If anybody tells a consistent story and has corroborating sources (friends told at or near the time of the event, witnesses, etc.), the account is taken differently by family and friends. Family and friends may be sympathetic, or may wonder how much of it is even true.

I've had experiences in ministry, more often among ministers and persons with authority over me as a minister, which beggar description and, in some cases, belief.  Some are "corroborated" by later actions, like the Conference Minister when I was in seminary who told me I wasn't cut out for parish ministry (I'm not sure he was wrong, in retrospect, but at the time it was a savage thing to say).  He opposed my ordination, though I was ordained in his Conference anyway.  The "corroboration" came a few months later, because he said that to me privately, with plausible deniability.  And then he was caught standing naked in his back door, exposing himself to the teenage girl in the house opposite.

Some of my experiences were not so "corroborated."  A hospital visit with the daughter of a comatose church member came back to me through a tale told by the mother (whom I knew; I met the daughter that day) that the exact opposite of what I did (talked extensively to the daughter, said a prayer for her father, left) was alleged against me.  You can't argue "that didn't happen" without people talking even more about what was said to have happened.  It's the original tar baby:  the more you punch it, the more stuck in it you are.  You end up wondering why people have so much time and devote so much energy to slandering you.  But outside immediate family, who might accept your story at face value, other people want more proof of what are, after all, incredible tales.  When was the last time you were the subject of absolutely baseless and absolutely vicious gossip?  If you don't think it happens, it hard to believe it happens.  If it's hard to believe it happens, it's hard to find credible a story of it happening to someone you don't really know that well.
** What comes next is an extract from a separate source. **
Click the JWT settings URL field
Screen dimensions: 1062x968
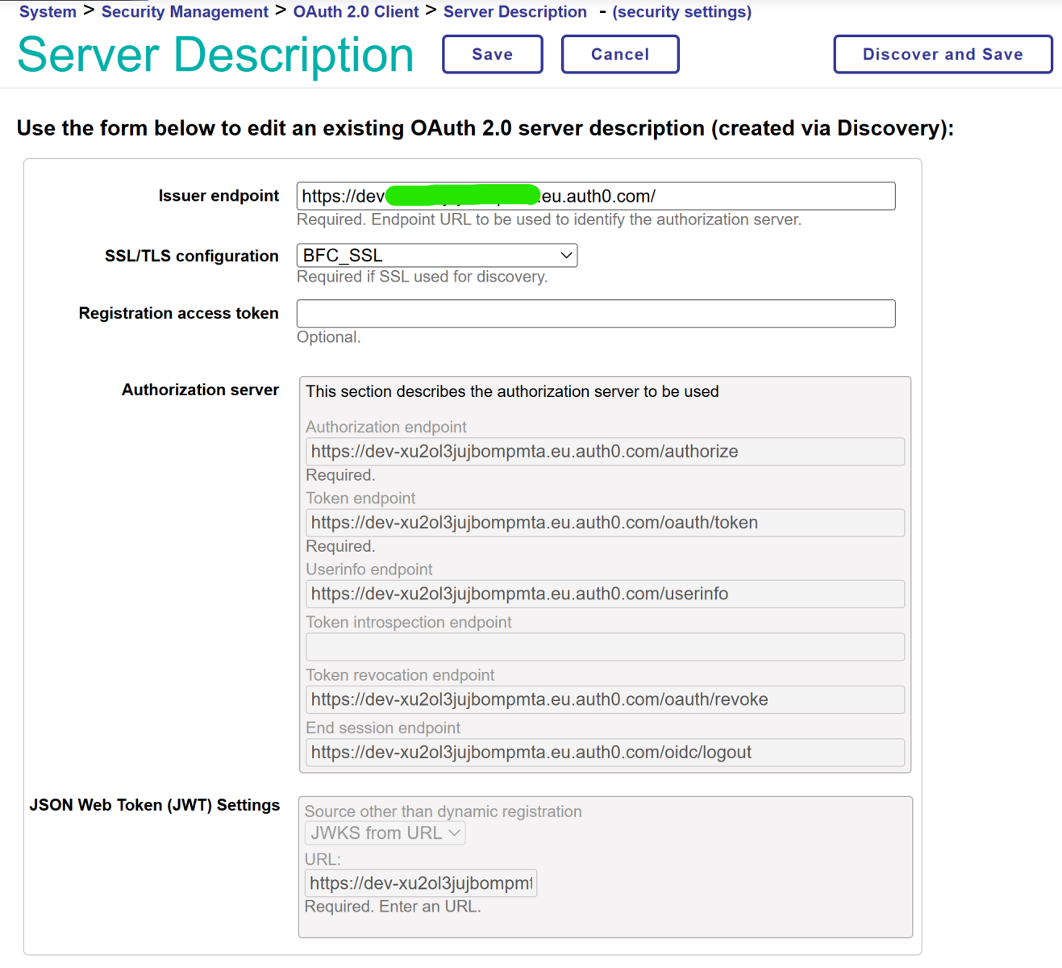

Even now, you have to take my word for it.  Maybe I'm exaggerating.  Maybe I'm fabricating.  How would you know?

Is that unfair?  To whom?  To me?  Or to you?  Why should you believe me?  Why should my Presbyterian minister friend have believed me?  I told him a story about a man he knew that made no sense to him, that was completely outside the realm of his experience.  Why wouldn't he doubt me, instead of him?  Is it unfair that he did?

A story among family and closest friends is one thing, and even then family and friends may decide for themselves just how true they think the story is, and each individual come to different conclusions.  If the story goes public, not yet in the news but among non-family and non-friends:  employees, employers, neighbors, what have you, it might require a higher level of confirmation.  I don't know you that well, I don't know your friends and family, why should I believe you?  And if you think journalism requires "an extraordinary level of confirmation," you'll be stunned by what's required in a court of law.

Why is any of this "unfair"?  And to whom?